Base Environment Guide

The base environment serves as the foundation configuration for any kedro project. It contains shared configuration that is common across all environments and defines the core data paths, data source versions, and default settings. To get a good understanding of the pipeline, you need to have a good understanding of the base environment.

Key Configuration Files

The base globals.yml contains essential configuration that other environments inherit and potentially override. It includes versions of the KG that should be used, GCS buckets, and paths that are then used throughout the data catalog:

# Core data source versions
data_sources:
  rtx_kg2:
    version: v2.10.0_validated
  robokop:
    version: 30fd1bfc18cd5ccb
  spoke:
    version: V5.2
  # ... other data sources

# Default GCS bucket configuration
dev_gcs_bucket: gs://mtrx-us-central1-hub-dev-storage
prod_gcs_bucket: gs://mtrx-us-central1-hub-prod-storage
# Public GCS bucket for public datasets
public_gcs_bucket: gs://data.dev.everycure.org

# Environment variable defaults for local development
neo4j:
  host: ${oc.env:NEO4J_HOST,bolt://127.0.0.1:7687}
  user: ${oc.env:NEO4J_USER,neo4j}
  password: ${oc.env:NEO4J_PASSWORD,admin}

Data Catalog Pathways

As you probably noticed, the base catalog is almost fully local. The only non-local dependency is reading the raw data which is stored in our GCS bucket - all other intermediate and final data products are stored within respective directories in the data directory. This means that you can easily reproduce base matrix pipeline on your local system.

Data Path Structure

The matrix project uses different data paths depending on the type and accessibility of the data:

Raw Data Paths

raw: Points to the dev bucket (gs://mtrx-us-central1-hub-dev-storage/data/01_RAW/) for general raw KG data
raw_private: Points to the prod bucket (gs://mtrx-us-central1-hub-prod-storage/data/01_RAW/) for private datasets (e.g., SPOKE, Embiology)
raw_public: Points to the public bucket (gs://data.dev.everycure.org/data/01_RAW/) for publicly accessible data sources (e.g., RTX-KG2, Robokop, Ground Truth)

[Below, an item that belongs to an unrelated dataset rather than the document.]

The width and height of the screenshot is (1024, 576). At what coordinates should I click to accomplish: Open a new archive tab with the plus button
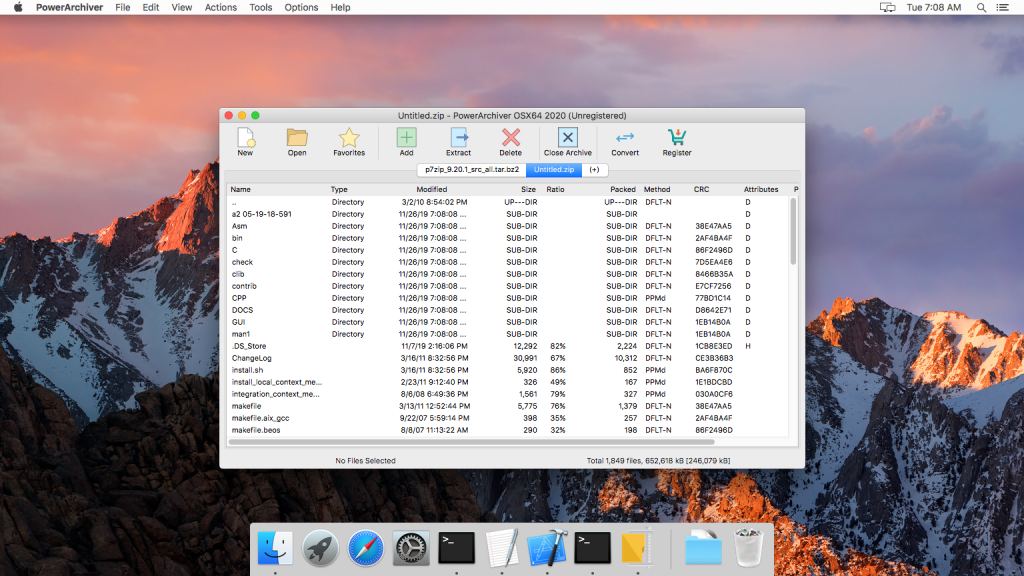point(593,169)
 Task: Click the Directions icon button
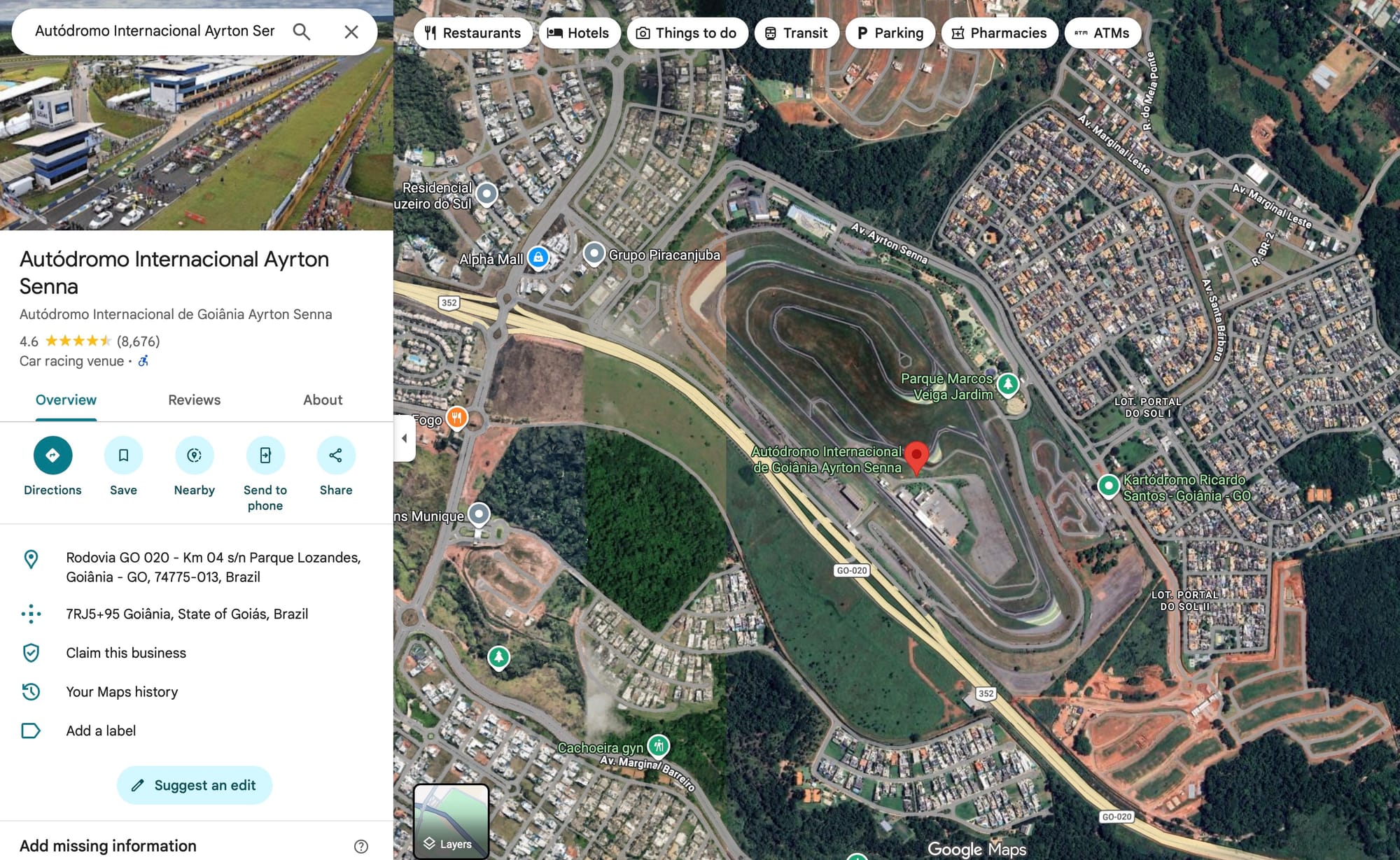click(x=52, y=456)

This separation ensures that: - Public data sources are available through the public data zone - Private datasets remain secure in the production environment - Development datasets can be accessed without production credentials

Path Configuration

All paths are configured in globals.yml and referenced throughout the data catalog using template variables like ${globals:paths.raw_public}.

MLFlow and Spark

You will also notice mlflow.yaml and spark.yaml files in the config.

MLFlow is a common experiment tracking tool for registering metrics and parameters for specific runs. MLFlow dependency is disabled in the base environment and we only use it for cloud environment for experiment tracking purposes. Whilst it is possible to enable it through .env file, we do not recommend it as there are potential issues when switching between different environments (hence we limit it only to cloud)

Spark configuration file contains parameters for optimizing your spark JVM system which is required for any environment.